*** Opening Exercise data ***
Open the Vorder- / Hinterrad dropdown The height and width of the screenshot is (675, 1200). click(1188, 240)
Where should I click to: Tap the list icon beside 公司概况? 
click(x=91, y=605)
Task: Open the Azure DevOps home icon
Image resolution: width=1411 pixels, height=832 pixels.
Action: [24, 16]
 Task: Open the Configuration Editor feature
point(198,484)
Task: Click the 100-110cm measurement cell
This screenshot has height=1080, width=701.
*** Closing Exercise data ***
The task:
Search the data for the word "screenshot" and copy each line where it appears.

Exercise solution:
Open the Vorder- / Hinterrad dropdown The height and width of the screenshot is (675, 1200). click(1188, 240)
This screenshot has height=1080, width=701.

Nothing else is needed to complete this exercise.